Defendant argues that the applicable statute of limitations is six months, relying upon DelCostello v. International Brotherhood of Teamsters, 462 U.S. 151, 103 S. Ct. 2281, 76 L. Ed. 2d 476 (1983). There, a six month statute of limitations was applied for a suit against an employer for breach of a collective bargaining agreement and against a union for a breach of the duty of fair representation. The Supreme Court borrowed the six month limitation from 29 U.S.C. Section 160(b), which provides a six month limitation for making charges of unfair labor practices to the National Labor Relations Board. In Erkins v. United Steelworkers of America, 723 F.2d 837 (11th Cir. 1984), it was held that application of the six month limitation was appropriate (and in fact even more appropriate than in DelCostello) for a suit solely against a union for breach of the duty of fair representation.[1]

Plaintiffs argue that the ban on discipline without notice and hearing of 29 U.S.C. Section 411(a) (5) is incorporated into the union constitution by virtue of 29 U.S.C. Section 411(b), which provides that "[a]ny provision of the constitution and bylaws of any labor organization which is inconsistent with the provisions of this section shall be of no force or effect." Consequently, plaintiffs argue that this action may be construed as one for violation of the union constitution under 29 U.S.C. Section 185(a), and that the appropriate limitation is therefore New York's six year limitation for breach of contract actions. Further, plaintiffs seek to explicitly amend the complaint to assert a claim for violation of the union constitution.

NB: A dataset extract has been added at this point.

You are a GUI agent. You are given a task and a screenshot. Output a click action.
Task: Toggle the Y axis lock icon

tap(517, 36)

Nothing in 29 U.S.C. Section 411(b) incorporates the provisions of 29 U.S.C. Section 411(a) (5) into the union constitution. See Erkins, supra. By its terms, 29 U.S.C. Section 411(b) merely voids inconsistent union constitution provisions, but does not incorporate any new provisions in the union constitution. As for plaintiffs' motion to amend the complaint, we find that an amendment to assert a wholly novel theory at this late date would be inequitable.

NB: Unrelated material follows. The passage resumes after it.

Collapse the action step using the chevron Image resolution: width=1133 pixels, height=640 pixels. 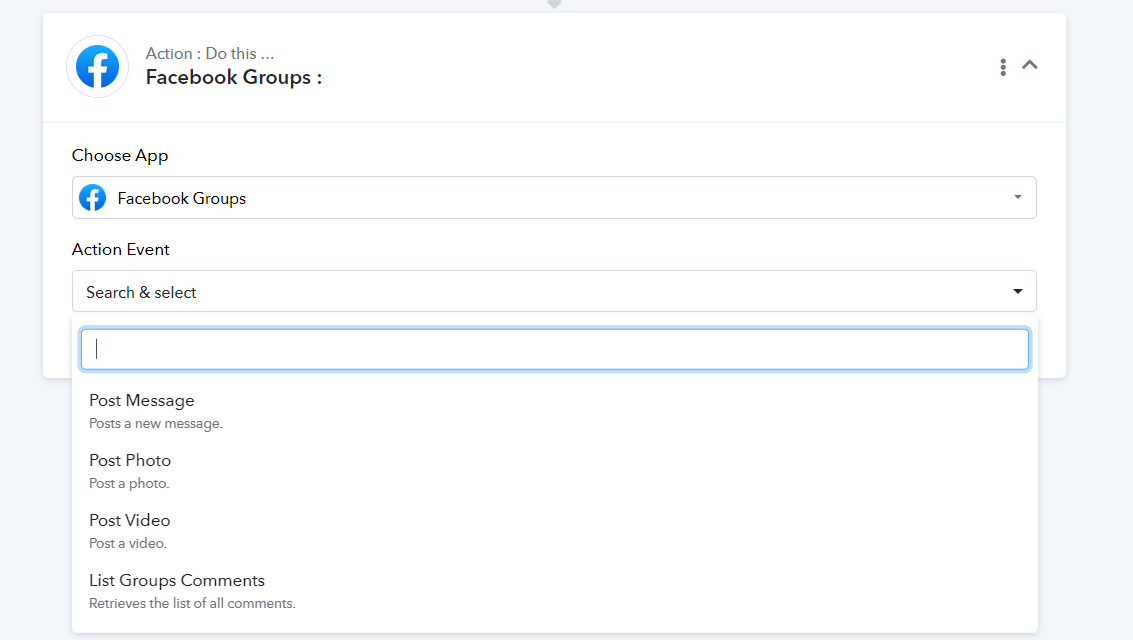click(x=1029, y=65)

Defendant's motion to dismiss is granted. This action is dismissed on the ground that it is time-barred. The Clerk shall enter judgment accordingly.

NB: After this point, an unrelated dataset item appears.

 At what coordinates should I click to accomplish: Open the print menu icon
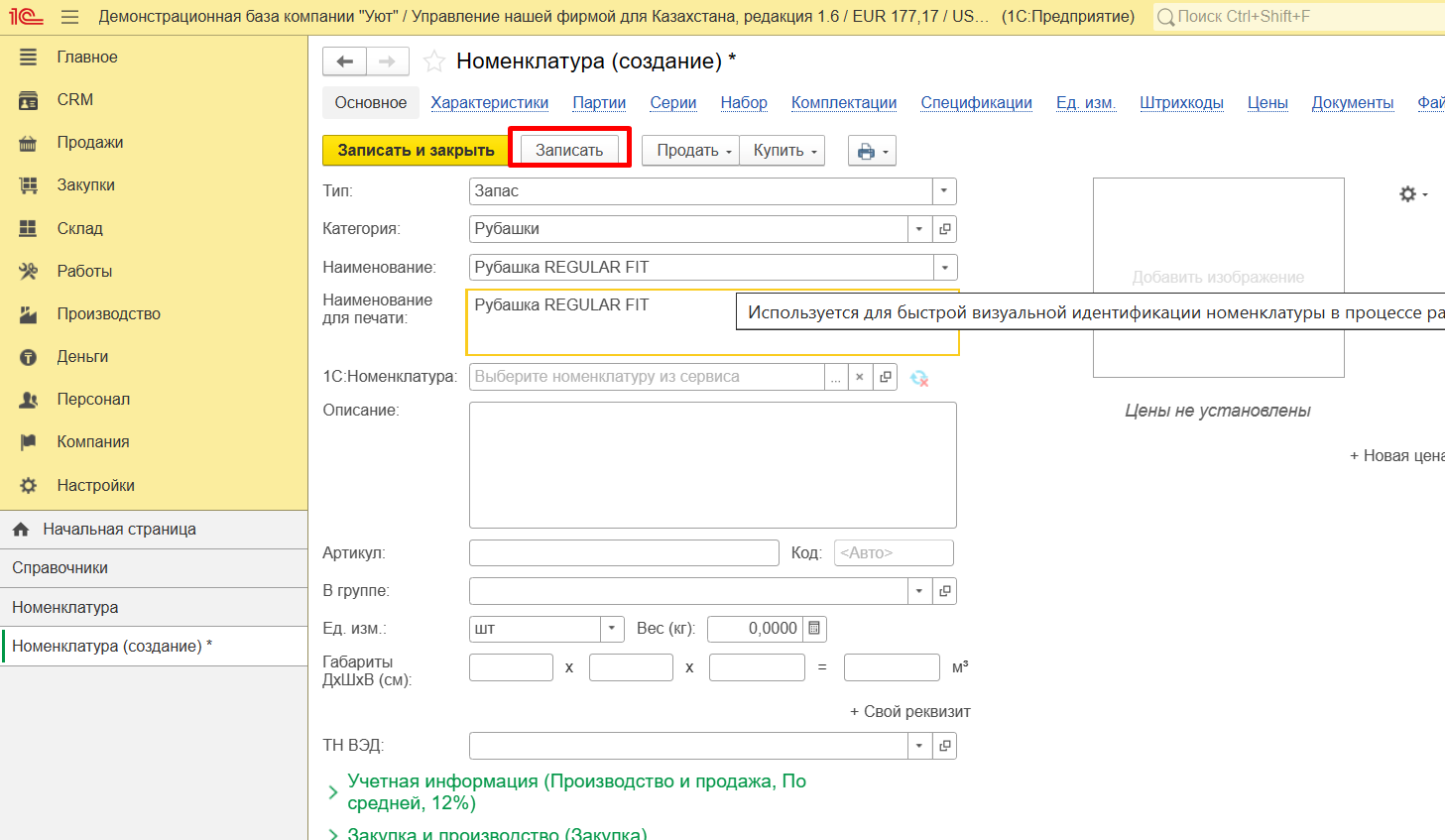(x=872, y=151)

[1] There is some authority for the proposition that the six month limitation does not apply when the suit is brought against the union alone rather than against both the union and the employer. Gordon v. Winpisinger, 581 F. Supp. 234 (E.D.N.Y.1984). However, the Supreme Court has noted that "duty-of-fair representation claims are allegations of unfair, arbitrary, or discriminatory treatment of workers by unions as are virtually all unfair labor practice charges made by workers against unions." DelCostello v. International Broth. of Teamsters, 462 U.S. 151, ___ - ___, 103 S. Ct. 2281, 2293-2294, 76 L. Ed. 2d 476 (1983). The Court thus strongly suggested that claims, such as the instant claims for breach of the duty of fair representation and illegal discipline, for "unfair, arbitrary, or discriminatory treatment of workers by unions" are to be governed by the six month statute of limitations for unfair labor practices charges made before the National Labor Relations Board. We therefore decline to follow Gordon.